This app was developed by Shubham Seth and Yash Sanjeev, and is a basic face detector useful for comparing the different object detection models out there. But before you begin playing around with the app, we would like to give you a small background and origin of the various object detection algorithms out there. There are a lot of places we can begin our tale, but we find that it's appropriate to begin it in 2014, with the development of RCNN.

Regional Convolutional Neural Network, or RCNN for short, in our opinion were the founding block of Object Detection algorithms. The idea was instead of running the CNN one by one over each square in the image and identyfying whether it contains a foreground object or background, we simply run the classifier over regions with a higher probability of having objects in them. This was achieved using selective search, an algorithm which detected blob like features in images. You can read more about it here.

Once the Selective Search returned around 2000 region proposals, we individually run a CNN classifier over all of them and try to extract the various features. In the end, an SVM is used to classify between the different objects or whether the region proposed is just background. A linear regression was also run on the bounding boxes in order to obtain a tighter bounding box.

Thus the pipeline looked something like :

• Pass the image through a selective search algorithm. This results approximately 2000 region proposals.
• Take each region proposal and pass a CNN over it. Extract the features from this network's final fully connected layer.
• Pass each feature through an SVM and classify whether its background or a foreground object of a certain type.
• If an object is detected, pass the features through a linear regressor, and obtain a tighter bounding box over the object.

However, the RCNN model had a few glaring problems:-

• It was pretty slow as it required to run a CNN(AlexNet) over every region proposal generated by the selective search algorithm.
• It has to train three different models separately - the CNN to generate image features, the classifier that predicts the class, and the regression model to tighten the bounding boxes. This makes the pipeline extremely hard to train.

Fast RCNN was based on a couple of genius insights by Ross Girschick, the author of the original RCNN paper. His first insight was the idea of passing the entire image through a CNN and sharing this calculations over the various regions generated by selective search. What this means is that the image region generated by selective search can be mapped to a region in the CNN features generated. This region is then passed through a RoI pool, whuch converts CNN features of each region proposal to the same size, usually using Max Pooling. Once they are of the same size, its easy to generate features for all of them and generate outputs in a single pass. Thus, instead of 2000 passes, all it took was a single pass!

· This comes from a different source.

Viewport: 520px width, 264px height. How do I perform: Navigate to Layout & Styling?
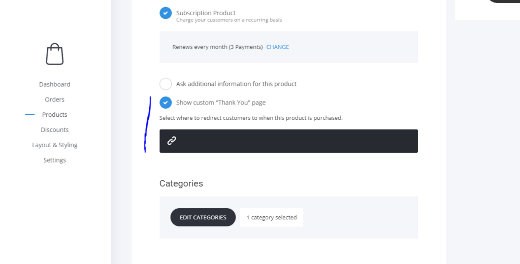55,145
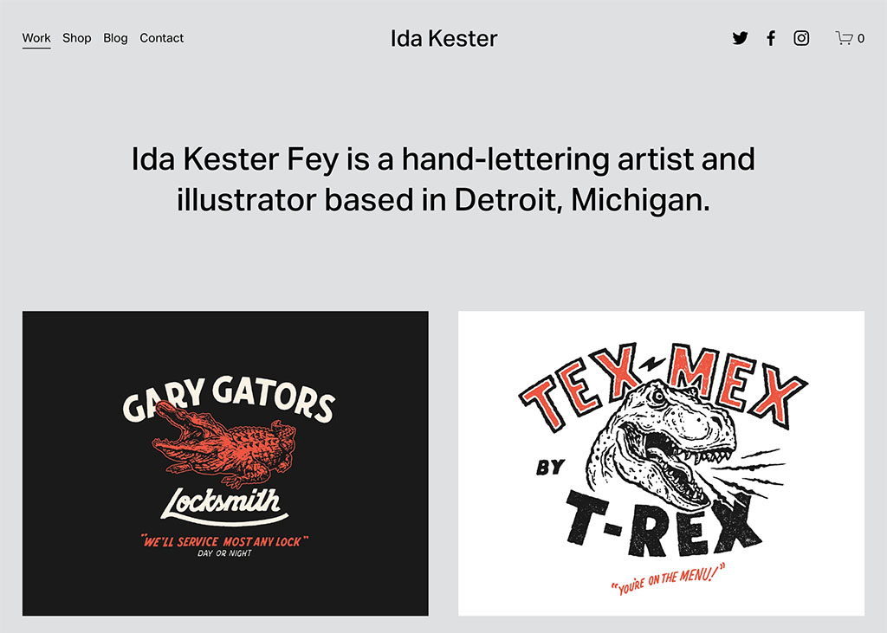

His second insight was that instead of training three different models like he did in RCNN, it would be more practical and easier to train one model, combining the CNN, SVM and bounding box regressor into one, thus making the process way less tedious.

However, despite being significantly faster than its ancestor, it still had a bottleneck while running. That was the selective search algorithm. It took time to generate 2000 region proposals, and this slowed down the entire process.

In this 2016 paper, the unsupervised method of generating Region of Interests was thrown out of the window, and was replaced by supervised learning.

How exactly was this achieved? Well, a sliding window was passed over the feature map and each window was passed through a Fully Convolutional Network, and it generated scores of whether the window contained an object and the coordinates of the bounding box within it. Each of the windows is called an anchor. Then, each region proposed which is likely to be an object is passed into the Fast R-CNN to generate a classification and tightened bounding boxes.

This creative approach makes it possible for the region proposals to be generated in no time. We only wish the authors were as creative as the approach while naming the model.

While the above algorithms work to generate rectangular bounding boxes, this model takes it a step further, by generating pixel level segmentation of the object. How does it do it?

Mask R-CNN does this by adding a branch to Faster R-CNN that outputs a binary mask that says whether or not a given pixel is part of an object. The branch, is just a Fully Convolutional Network on top of a CNN based feature map. It takes the CNN feature map as input, and generates a binary mask as the output.

Mask RCNN however did also change one small thing. Instead of using RoI pool, it switched over to RoI align, which is a more accurate version of the former, and while it wasn't necessary during generation of bounding boxes, it became needed during the generation of pixel level segmentation. In short, it covers for the ignored approximation of bounding box from the feature map in FasterRCNN by using bilinear interpolation.

YOLO takes a completely different approach to object detection. It first splits the grid into 13 x 13 cells, and then a convolutional network is passed over each cell. Each cell generates 5 bounding boxes. From the bounding box, YOLO generates a confidence score and a class. If the confidence score is above a certain level, the class is predicted. The results are obtained after removing low confidence outputs and overlapping boxes. The entire pass happens in one go and since it's just a simple convolutional network, its pretty fast. In-fact, it is used for real time detection!